PG-13 for a guy with knife hands knife-handing things. I would say the knife-handing is pretty mild in the first movie. He does swear, Mr. Knife Hands does. But it's adorable swearing. Once, he actually uses the knife hand to swear. It's more of an offensive gesture, but we all got where it was coming from, Mr. Knife Hands. You don't think we know, but we do. People who don't have knife hands can read your secret knife hand code. Also, Mr. Knife Hands hits on taken ladies, luckily without using his knife hands. Also, a guy turns into a puddle of goo. PG-13. Knife Hands.
DIRECTOR: Bryan Singer
What am I trying to do? I want to watch all of the X-Men movies before the last one comes out. That's not happening. Instead, I've accidentally turned this into a Patrick Stewart movie marathon because I also watched Star Trek: Nemesis last night. I'm just kind of dumb. I thought that the site would just love a breakdown of every X-Men movie before the new one came out. But you know what? I realized, like, halfway through X2 that also includes X-Men Origins: Wolverine, The Wolverine, Logan, Deadpool, and Deadpool 2. No thank you. I was just thinking I could knock out six in a week. Not only that, I thought I could knock out those six before I left for vacation. Bee-tee-dubs, I may not be able to write next week. I'll be on vacation. (Watch my clicks PLUMMET!)

• WHAT IS BEING ASKED: According to the review, which movie did the writer also watch last night?

• INFORMATION SUPPLIED:
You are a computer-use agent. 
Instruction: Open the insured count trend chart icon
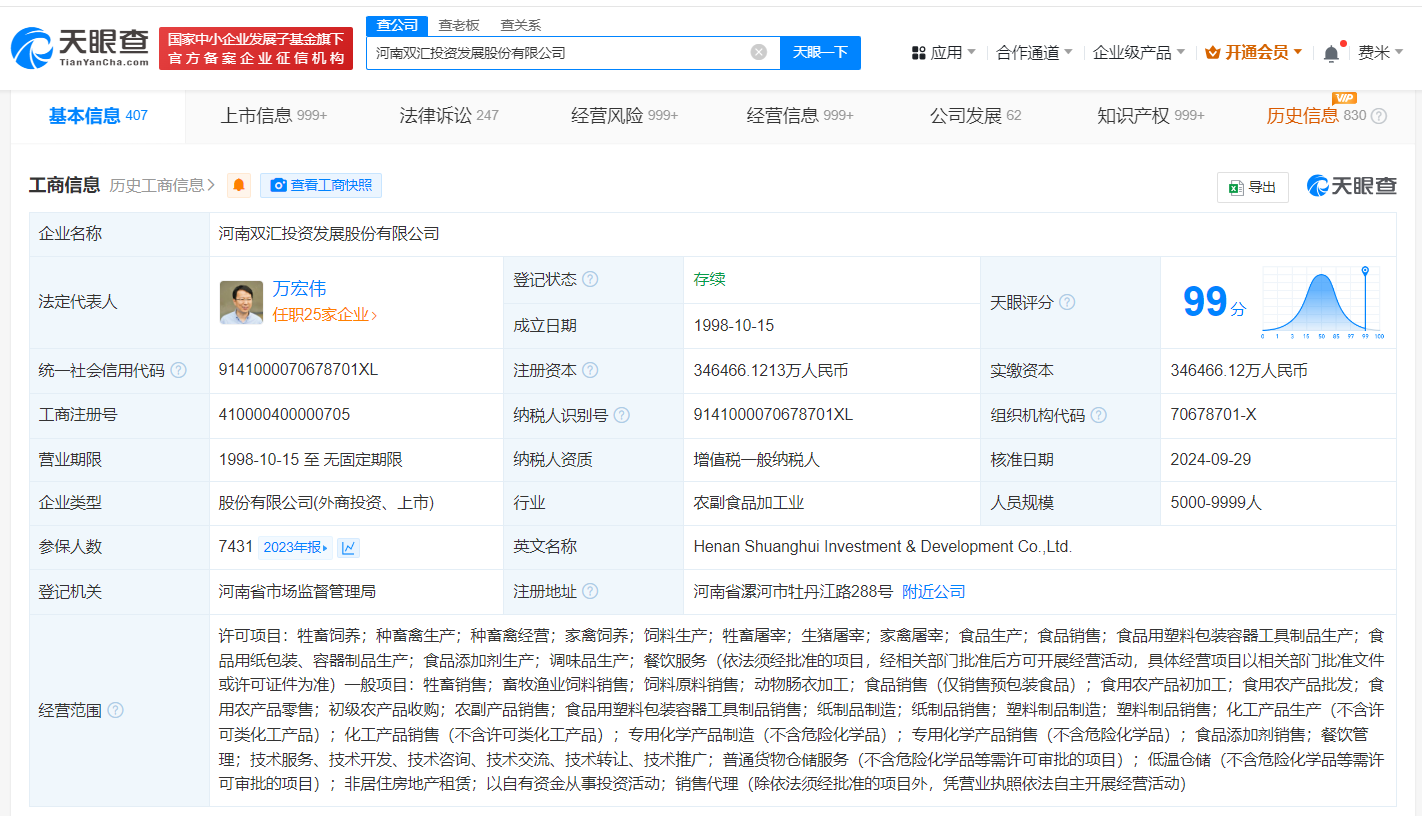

• EXPECTED OUTPUT: Star Trek: Nemesis